(SET EXERCISE 1)
Swap "Password" for "Username" in the records, from the start of the records through the line holding "The width and", inclusive. Give those lines again with nothing else changed.

(TEXT PASSAGE)
We have another fitting topic today. We’re going to talk about pipeline review and the importance of maintaining a healthy pipeline of opportunity. It’s a great topic as we wind up the summer months. I know summer is kind of a, it’s a time filled with relaxation, vacation, staycations, any other “ations.” So now is the time to refocus our energy and effort as we embark on the final stretch of this year’s selling season. So—How do I review my pipeline?

Before we get into that, remember to pick up your copy of Selling Through Tough Times. One of the most important aspects of selling through tough times is maintaining a high activity level that will generate a full pipeline. In this book I detail exactly how to do it. On today’s episode, I’m going to give you a preview of that. But you can pick up your copy and all the info you need in the book available at Amazon; available at Barnes & Noble, wherever you buy your books.

So let’s get to it. How do I review my pipeline? Well, here’s the big challenge. I’ve realized after training tens and thousands, hundreds and thousands of salespeople is that many salespeople just do not have a full pipeline. And not having a full pipeline creates so many issues. It’s going to create desperation to discount more. It’s going to impact your quota. It’s going to impact your company’s performance. It’s going to impact your confidence. Nothing will give you more confidence and more success than having a swollen pipeline of opportunity. So we’re going to talk about how to make that happen.

Let’s begin with tip one. So I’m going to give you a few ratios to consider. The first one is what we call a 3-2-1 pipeline ratio. This means for every red-hot prospect that you have in your pipeline, you need two qualified opportunities, and three potential opportunities: 3-2-1. That is the formula to remember.

And here’s the idea. We know that to win an opportunity it’s going to require calling on a lot of prospects, a lot of opportunities, so we need to maintain that balance. So for every red-hot prospect that you have (and a red-hot prospect is defined as an opportunity with 90% certainty that you’re going to close the business. In fact, this opportunity may have already given you a verbal commitment to buy.) With 90% certainty, you can say we’re going to win the business.

Now, a qualified prospect means that, okay, there’s about a 50% chance that we could win some of that business. You need two qualified prospects for every red-hot prospect.

And then, number three is a potential. This could be a qualified prospect. It could be good business. You don’t know yet whether you have a good chance or not. So 3-2-1. The key here is you want to maintain balance. You want to maintain balance. So every time you win a piece of business, sure, celebrate the success, but you quickly need to fill that opportunity because you know, for every one red-hot prospect that you secure, that you close, you’re going to need two qualified and three potentials to help you win an additional opportunity: 3-2-1.

Now in Selling Through Tough Times, we talk about increasing your activity level. The ratio is not 3-2-1 when we’re facing tough times. So if we do dip into a recession, your new ratio is 6-2-1. So for every red-hot prospect you have, you need two qualified and you need six potentials. The reason why, it is going to take you six potentials to whittle it down to two qualified. And of those two qualifieds, you’re going to get one of them: 6-2-1 is your Selling-Through-Tough-Times formula. So remember those numbers. Keep that in mind. And again, every time you win a deal or you lose a deal, either celebrate it or learn from it, get over it. And then you’ve got to fill that pipeline up again.

(RECORDED INFORMATION)
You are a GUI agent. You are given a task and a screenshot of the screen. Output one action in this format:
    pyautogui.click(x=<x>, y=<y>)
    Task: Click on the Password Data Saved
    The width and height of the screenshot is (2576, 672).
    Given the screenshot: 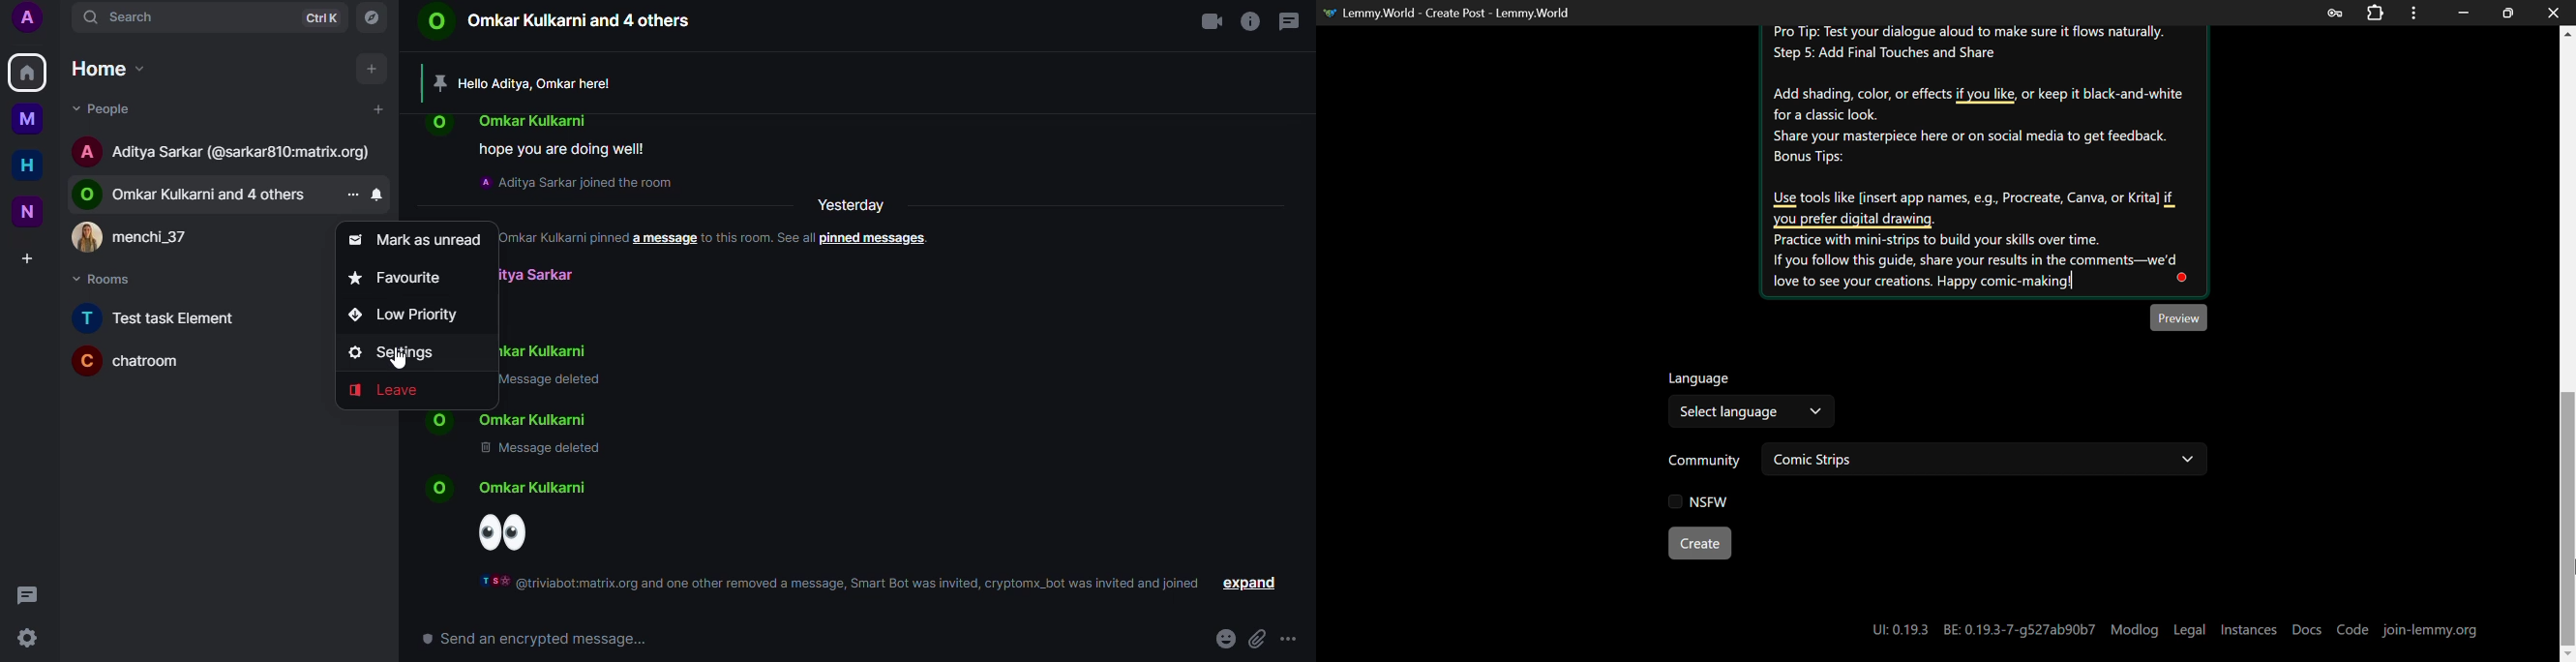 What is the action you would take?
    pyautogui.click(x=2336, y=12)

(SET EXERCISE 2)
In the pipeline review text, what level of certainty of closing the business defines a red-hot prospect?

(FINAL RESULT 1)
You are a GUI agent. You are given a task and a screenshot of the screen. Output one action in this format:
    pyautogui.click(x=<x>, y=<y>)
    Task: Click on the Username Data Saved
    The width and height of the screenshot is (2576, 672).

(FINAL RESULT 2)
90% certainty.